MASERU — The power tariff increase proposed by the Lesotho Electricity Company (LEC) could hurt the textile sector which is already battling to recover from the impact of last year’s global economic crisis, the Lesotho Textiles Exporters Association (LTEA) said on Tuesday.
The LTEA was among the three industrial associations that responded to the LEC’s 14 and 17 percent tariff increase application to the Lesotho Electricity Authority, the power sector regulator.
“The request to increase the tariffs comes at a difficult time,” said LTEA vice president Nkopane Monyane on Tuesday.
“The textile industry is in the middle of a huge downturn and from October last year six companies have closed down resulting in over 5 000 job losses in the country.”
He said exporters were already battling with low demand from buyers and stiff competition from textile companies in the Far East.
The proposed increase was too high for the textile sector to manage, he said.
If effected, Monyane said, many textile companies might bleed.
More jobs might be lost, he added.
With about just over 35 000 on its payroll, the textile sector is Lesotho’s second biggest formal employer after the government.
In the past three years the sector has been buffeted by the storms of the global financial crisis.
With customers in the main market — the United States — reeling from the financial crisis, demand for clothing has slumped.
The payment of debts accrued during the years of economic boom and the buying of food has become their priority.
The buying of clothing has become secondary. Faced with low demand buyers have thus cut their orders from Lesotho’s textile firms.
The LEC’s proposed tariff increase spells disaster for the sector which is already fragile, Monyane said.
“The actual competitive costs are already too high so the proposed tariff increase will further increase our operating costs which may result in more closures and job losses,” he said.

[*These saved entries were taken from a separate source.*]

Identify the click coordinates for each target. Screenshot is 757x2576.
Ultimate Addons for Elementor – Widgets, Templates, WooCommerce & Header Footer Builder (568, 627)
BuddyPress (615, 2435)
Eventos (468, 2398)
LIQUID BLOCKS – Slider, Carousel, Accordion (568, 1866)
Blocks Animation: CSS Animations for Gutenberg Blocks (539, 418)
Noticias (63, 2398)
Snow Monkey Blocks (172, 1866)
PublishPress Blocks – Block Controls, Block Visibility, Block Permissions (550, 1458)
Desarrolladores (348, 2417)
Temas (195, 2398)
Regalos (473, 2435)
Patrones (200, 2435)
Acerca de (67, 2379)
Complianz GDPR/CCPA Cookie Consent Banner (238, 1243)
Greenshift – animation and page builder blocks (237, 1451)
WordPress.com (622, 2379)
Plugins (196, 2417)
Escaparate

“The rand has appreciated against the US dollar and with the World Cup it is expected to appreciate further.”
Trouble in the textile sector could have a ripple effect on other sectors like retail and transport which are supported by the majority of low-income earners from the textile industry.
Monyane said the sector’s two main costs were water and electricity and there was a need to reduce costs to compete with other international companies which already have huge subsidies and incentives from their governments.

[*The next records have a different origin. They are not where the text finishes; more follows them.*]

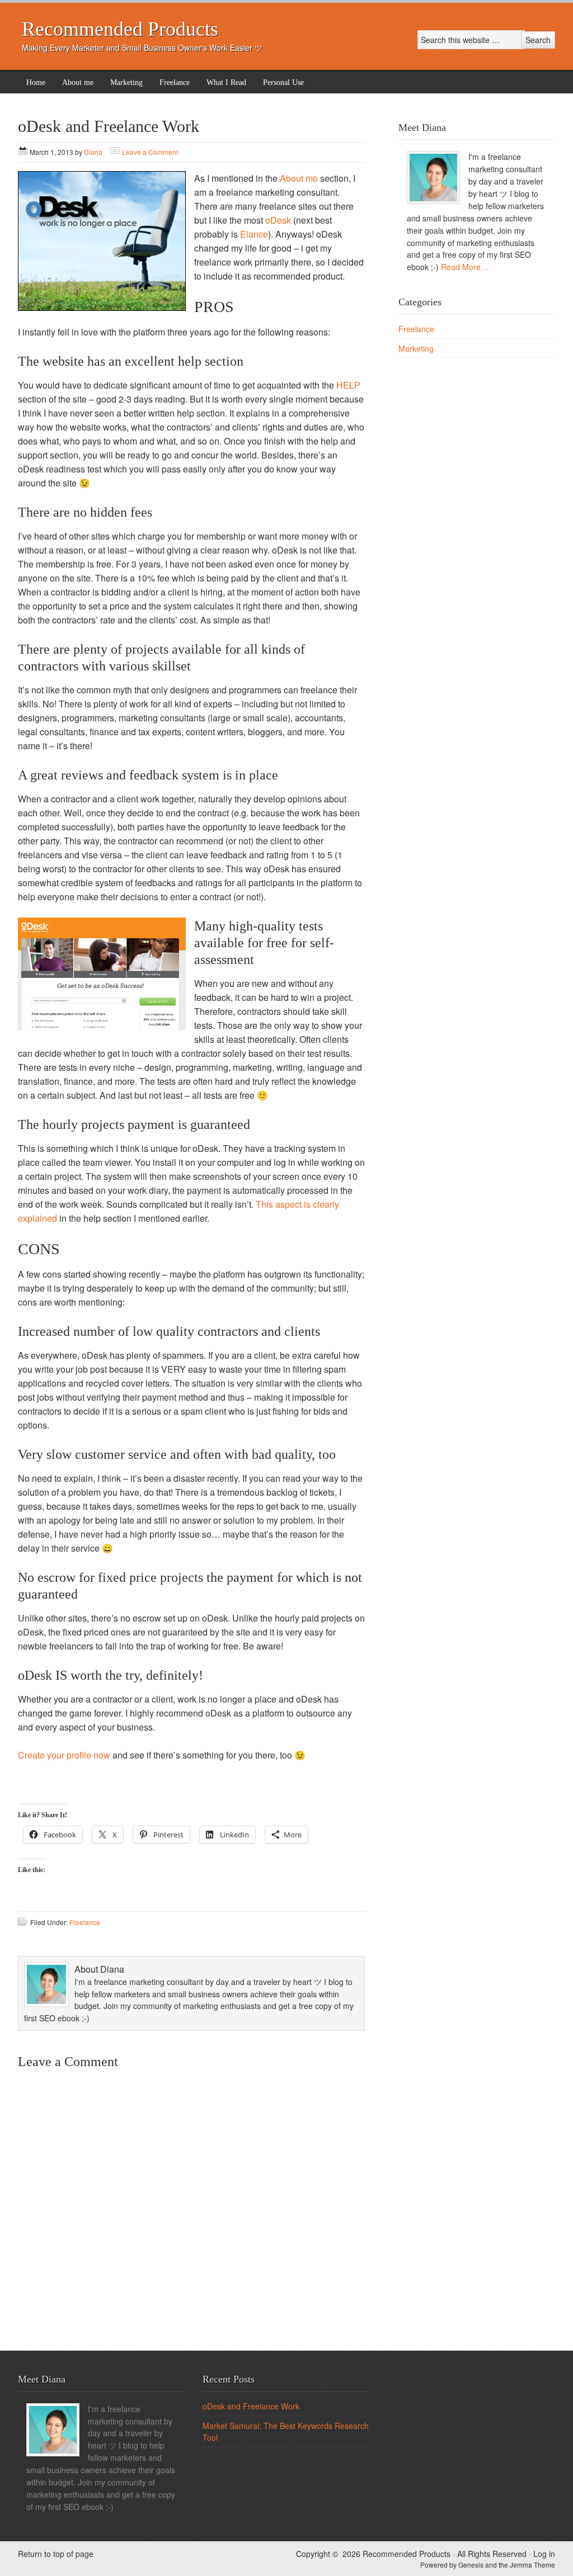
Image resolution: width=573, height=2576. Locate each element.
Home (35, 82)
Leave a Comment (150, 152)
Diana (93, 152)
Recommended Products (120, 29)
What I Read (226, 82)
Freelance (174, 82)
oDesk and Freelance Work (251, 2406)
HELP (348, 385)
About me (77, 82)
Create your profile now (64, 1754)
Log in (544, 2553)
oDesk (278, 220)
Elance (254, 234)
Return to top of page (55, 2553)
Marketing (126, 82)
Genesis (471, 2564)
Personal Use (283, 82)
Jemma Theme (532, 2564)
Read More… (465, 266)
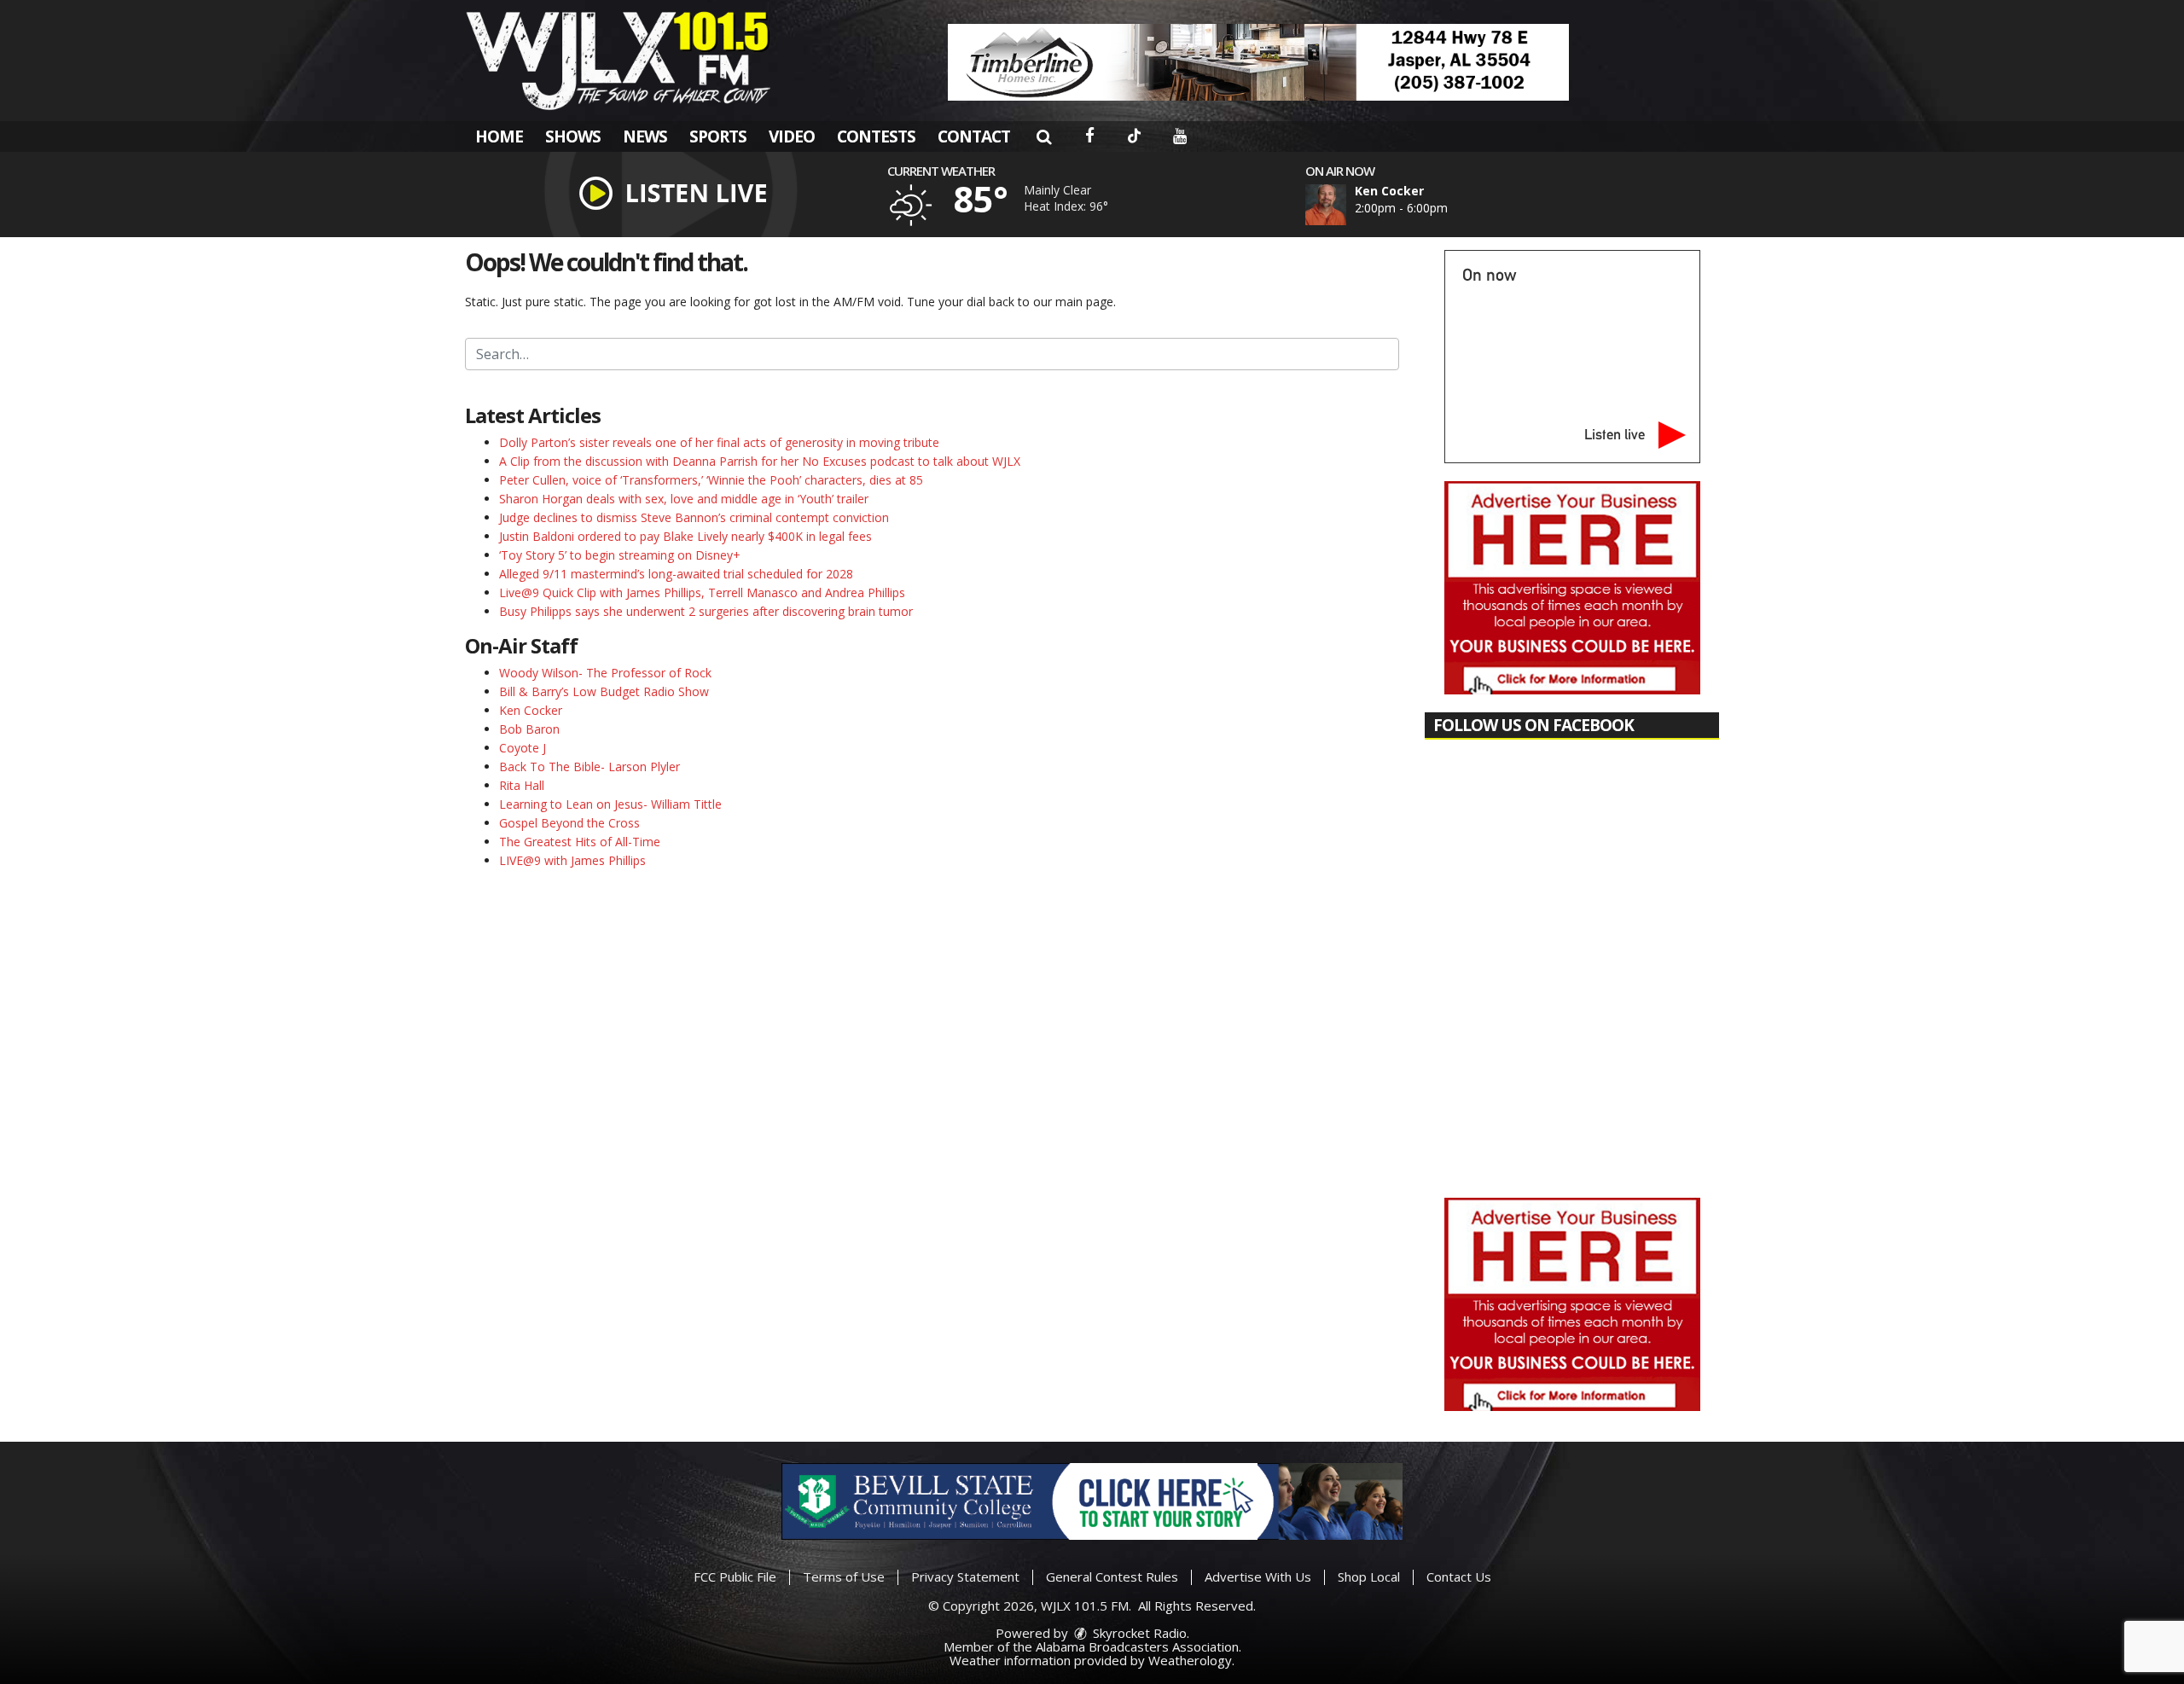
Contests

The Consumer Protection Association (CPA), a consumer rights lobby group, critisised the LEC on its assessment of the additional monthly costs of around M90 that will be incurred by the low-income earners.
Lehlohonolo Chefa from the CPA said the LEC did not take into account the recent financial crisis as it based its decision on the 2002/2003 Household Budget Survey.
“The tariff increase will affect consumers severely and people are already suffering due to the recession,” Chefa said.
“The LEC did not factor in the effects of the recent recession which affected consumers badly, as they used the 2002 Household Budget Survey.”
Booi Mohapi from the Catholic Commission for Justice and Peace said people should have been notified long before any decision was taken.
“The LEC must at least wait for a period of about 18 months so that people can be ready for such an increase in tariffs,” Mohapi said.
The LEC however said it needs M422 million to improve its infrastructure to support the increase in its customer base.
The electricity company has 89 000 customers and there is a need for more infrastructure development to support increased growth in new electricity connections, the company said.
LEC general commercial manager, Josh Chifamba, said the proposed tariff increases “were the bare minimum requirement that is needed to maintain the additional investment that the company needs to supply electricity”.
“There are certain investments that need to go ahead even though we are just recovering from the recession,” Chifamba said.
“There has been a decline in industry energy sales due to the global recession as evidenced by some company closures.”
He added that the LEC was looking to diversify its income streams and was looking into the mining sector as there are projects that are set to begin this year.
However, he said to support such projects there was need for more investments.
LEC corporate planning manager, Lefa Motlalane, said the proposed tariff increases are expected to cover the cost of sales of M157 million, operational costs expected to be M246 million and return on assets amounting to M19 million.
“Eskom has increased its tariffs by 24.8 percent, EDM by 12 percent and there has been a substantial increase in our operational costs,” said Motlalane.
For domestic customers (households) there is going to be a 12 lisente increase from the current 66 lisente to 78 lisente per kilowatt hour representing an increase of roughly 17 percent should the application succeed.
The industrial sector will see a 15 percent increase for maximum use and 15 percent for commercial use.
The pricing committee from the regulating body, the Lesotho Electricity Authority, said the LEC must look into cost-cutting measures and reduce some of the benefits that some of the employees receive.
The regulating body is expected to make a decision at the end of this month.